Another recent line of inquiry which tightly connects certainty and language concerns the normative profile of speech and thought. Certainty is one candidate among many (truth, knowledge, justification, etc.) for being the aim or norm of assertion, belief and related key ingredients in inquiry. The question whether certainty plays any normative role for speech and thought in turn interacts with another historically important, yet recently neglected, question: that is, the question whether certainty (of the kind Descartes was looking for in his Meditations) is or should be the aim of philosophy or inquiry more generally. 

The interplay between certainty and language also plays an important role in a variety of philosophical projects that have been highly influential in the history of philosophy and that still inspire philosophical projects nowadays. In the transcendental tradition - from Kant to German Idealism and Husserl, up to the recent debates on transcendental arguments - one fundamental question, to which a variety of transcendental strategies attempt to answer, is whether we can know with certainty whether our conceptual schemes can reach the way things are. In Wittgestein’s reflections in On certainty and in more recent debates at the intersection of philosophy of language and epistemology that draws inspiration from Wittgesteins’ work, we find both lively debates on our language of certainty - that is, how the way in which we speak about certainty reveals how we should think of knowledge, justification and certainty - and debates on the very nature of the psychological state of being certain. 

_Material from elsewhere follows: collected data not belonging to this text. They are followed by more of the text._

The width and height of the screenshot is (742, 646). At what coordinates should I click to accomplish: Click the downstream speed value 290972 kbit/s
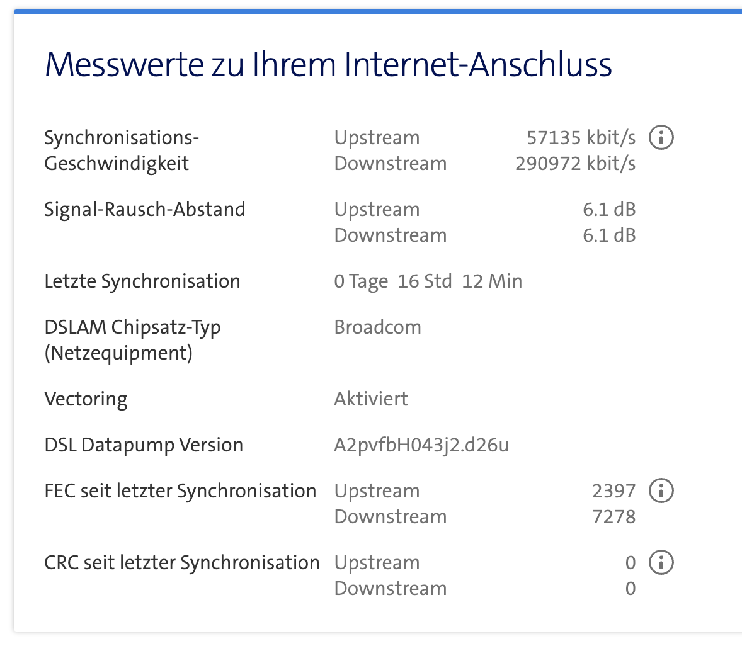click(575, 164)
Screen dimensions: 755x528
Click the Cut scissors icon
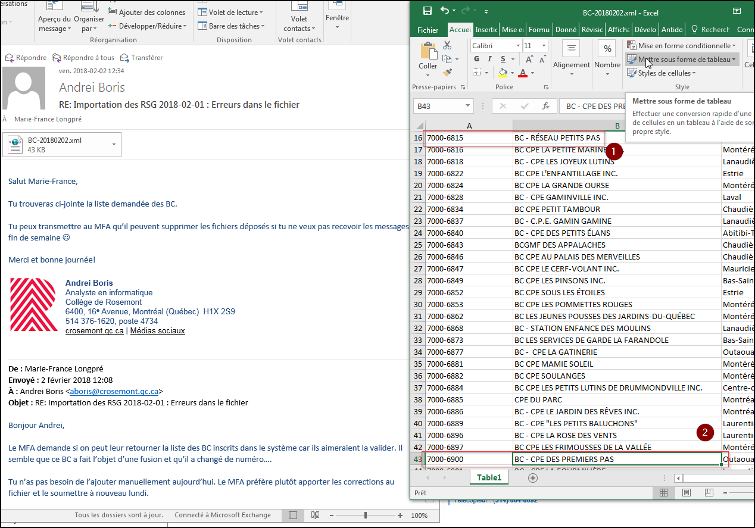pyautogui.click(x=447, y=45)
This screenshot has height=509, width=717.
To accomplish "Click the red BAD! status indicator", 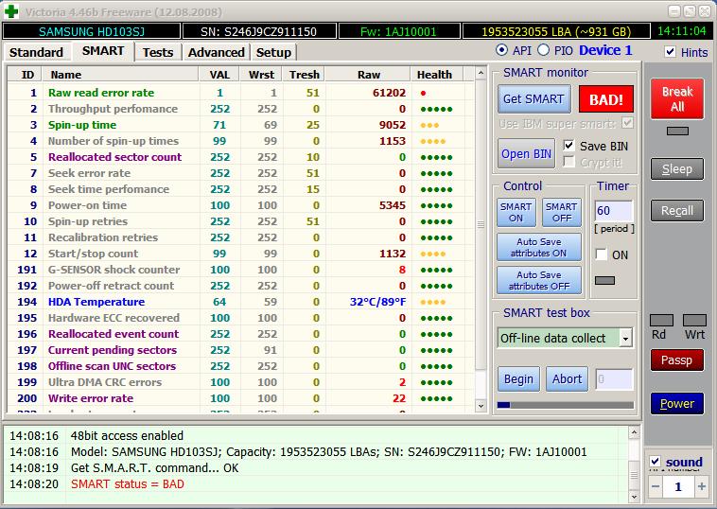I will pyautogui.click(x=606, y=99).
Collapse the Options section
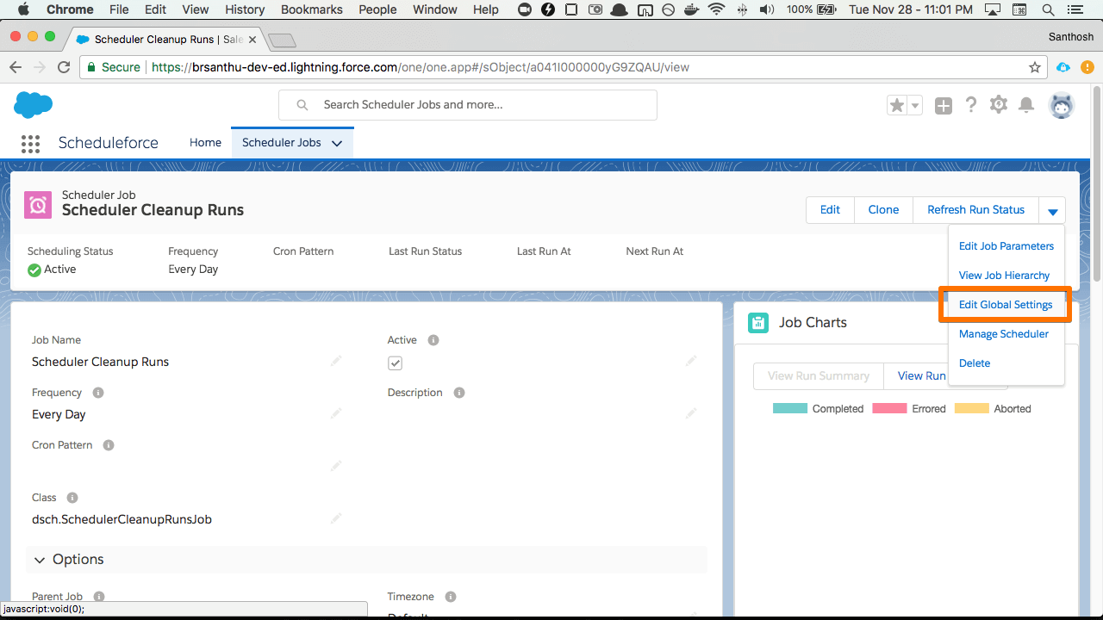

These are just illustrations of some among many noteworthy interactions between certainty and language in a variety of influential philosophical debates. In this special issue we invite contributions that explore these and other aspects of the relationships between certainty and language both from theoretical and historical perspectives. Possible topics include (but are not limited to): 

  • certainty and language in acquaintance; 
  • certainty and intuition; 
  • the myth of the given;
  • (non)conceptual content of experience;
  • certainty and ineffability; 
  • certainty and transcendental arguments;
  • certainty and language in transcendental philosophy;
  • certainty as the norm of assertion and belief;
  • certainty and language in the history of philosophy; 
  • certainty and language in Wittgenstein;
  • Apel’s transcendental pragmatics.

We call for articles in English, Italian, French, or Spanish. All manuscripts must be accompanied by an abstract (max 250 words), a title and 5 keywords in English.

The manuscript must be prepared using the journal template Download template. All submissions must be prepared by the author for anonymous evaluation. The name, affiliation to an institution and title of the contribution should be indicated in a file different from that which contains the text. The contribution must be sent in electronic format .doc or .rtf to segreteria.rifl@gmail.com.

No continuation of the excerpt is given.